There is much to say about this thematically rich and heart-breaking story so please bear with me. First off, one notices almost immediately, that Clarke is unabashed in his anti-multicultural stance. Canada prides itself on its open immigration policies and multiculturalism but Clarke is adamant to expose these false misconceptions. The immigrant is not welcomed to this country with open arms and warm embraces. Rather, systematic barriers are set in place to exclude these "outsiders" from centers of wealth and the dominant culture. Social mobility is limited or increasingly difficult and for immigrants like George, the protagonist of the story, his dreams of achieving prosperity in Canada are shattered because he is a black foreigner in this country. George has lofty ambitions to make it big in Toronto but the cultural mosaic marginalizes black men. John Porter's "vertical mosaic" is an important intertext and reveals the intersection between culture and class. Hierarchy is based on class and ethnicity; thus, opportunities are circumscribed to the impoverished lower classes. George is black and his poverty is an indictment of this cultural mosaic. His dreams were thwarted before he even stepped foot in this country.
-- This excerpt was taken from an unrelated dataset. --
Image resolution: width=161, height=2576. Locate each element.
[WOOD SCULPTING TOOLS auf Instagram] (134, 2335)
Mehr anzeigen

Secondly, pay attention to laughter in this story. This is a bleak and depressing story and there is nothing funny about George's situation but why is he always laughing? For Clarke, this "laughter" has metaphorical implications. The immigrant's forgetfulness turns to laughter, it is a marker of subjugation (powerlessness, colonization), an involuntary "tick" that represents the immigrant failing to accommodate to a hostile society. This is a country that would rather have immigrants laugh than protest; a fatalistic expression of resignation. The loss of self that has become fractured by cultural alienation is inextricably linked to George's blackness. Race is accountable to his failure since class and heritage determine success. He blames himself for his own failures and cannot shake off the slave mentality, which eventually leads to the tragic ending. I am not spoiling anything here since it soon becomes clear that there is only one way this story can possibly end. 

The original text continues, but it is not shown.